Music discovery and obsession come to me from all kinds of places. Sometimes I wake up with a song stuck in my head, sometimes I’ll happen on a song that stirs a memory up, or elicits a feeling, sometimes I’ll be watching a film, or series, and a song will hit hard in connection with a scene, and sometimes I’ll get introduced to a track, via a streaming recommendation, or from a friend, or family members playlist, or song play in my car, or in my house. There are other ways that I’m sure I’m forgetting just now, but no matter the way a song hits my radar, becoming a press play priority, music is the one art form that moves and inspires me daily, since forever. I don’t see that ever changing. Like the voyager tendencies I wrote about in my last post, my sense of adventure and discovery is with music, too.
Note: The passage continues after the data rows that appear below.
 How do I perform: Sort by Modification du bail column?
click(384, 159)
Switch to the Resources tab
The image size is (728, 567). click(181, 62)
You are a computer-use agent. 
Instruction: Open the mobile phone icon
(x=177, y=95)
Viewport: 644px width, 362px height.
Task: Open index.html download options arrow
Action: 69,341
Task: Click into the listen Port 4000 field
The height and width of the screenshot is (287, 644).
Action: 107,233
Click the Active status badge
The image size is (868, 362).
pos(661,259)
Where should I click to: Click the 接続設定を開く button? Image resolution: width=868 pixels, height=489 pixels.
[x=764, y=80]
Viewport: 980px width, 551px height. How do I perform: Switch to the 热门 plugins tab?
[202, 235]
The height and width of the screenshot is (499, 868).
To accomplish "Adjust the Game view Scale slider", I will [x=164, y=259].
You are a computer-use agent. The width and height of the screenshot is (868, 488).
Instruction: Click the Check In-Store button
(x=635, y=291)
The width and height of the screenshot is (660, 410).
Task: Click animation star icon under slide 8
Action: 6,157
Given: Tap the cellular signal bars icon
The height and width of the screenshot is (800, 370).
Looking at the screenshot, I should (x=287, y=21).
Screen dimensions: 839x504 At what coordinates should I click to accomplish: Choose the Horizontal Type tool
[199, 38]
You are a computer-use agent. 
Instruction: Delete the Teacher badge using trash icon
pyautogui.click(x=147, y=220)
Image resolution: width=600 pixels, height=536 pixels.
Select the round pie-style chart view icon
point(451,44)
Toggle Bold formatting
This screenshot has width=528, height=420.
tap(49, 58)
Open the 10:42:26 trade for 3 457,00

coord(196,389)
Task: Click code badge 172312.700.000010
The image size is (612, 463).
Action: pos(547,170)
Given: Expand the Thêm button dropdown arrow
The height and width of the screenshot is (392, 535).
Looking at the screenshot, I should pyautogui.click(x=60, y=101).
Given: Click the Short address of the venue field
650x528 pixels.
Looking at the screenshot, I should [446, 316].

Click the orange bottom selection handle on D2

My gypsy soul has an ever-growing soundtrack, and she is always hungry for something new.
I never grow tired of new, and new-to-me music. I always want more.
Today’s Top 5 Music Obsessions come from various music discovery and obsession moments. Two came from recent binge-watches of BBC’s Killing Eve and Netflix’s The Chilling Adventures of Sabrina, one came from a “song I woke up with”, one came via a Spotify suggestion, and one just came to mind while I was compiling the five, a song that has so many memories attached to it.
Shall we begin?
Top 5 Music Obsessions – May 27, 2019
1. “When a Woman Is Around” by Unloved
from the album, Guilty of Love (2016)
“An eye for an eye,
is a blind man’s rule.
I wasn’t born to follow.
I’m nobody’s fool.”
Unloved is a new discovery of mine, one I heard in my current TV binge-obsession, Killing Eve. The music is almost as good as Jodie Comer’s acting is. I am team Villanelle, without a doubt, and also a fangirl for the music in this show (as well as the locations and clothes, and the writing, oh my stars).
The show makes me want to get back to writing. It also nudges (hard) at my restless, gypsy soul. I’m craving travel so fiercely I can hardly contain it. For now, though, music, books, film, tv, and my own writing will have to suffice until I can sort out life and money stuff.
2. “Blood In the Cut” by K. Flay
from the album, Every Where is Some Where (2017)
“Guess I’m contagious,
it’d be safest if you ran.
Fuck, that’s what they all just end up doing in the end.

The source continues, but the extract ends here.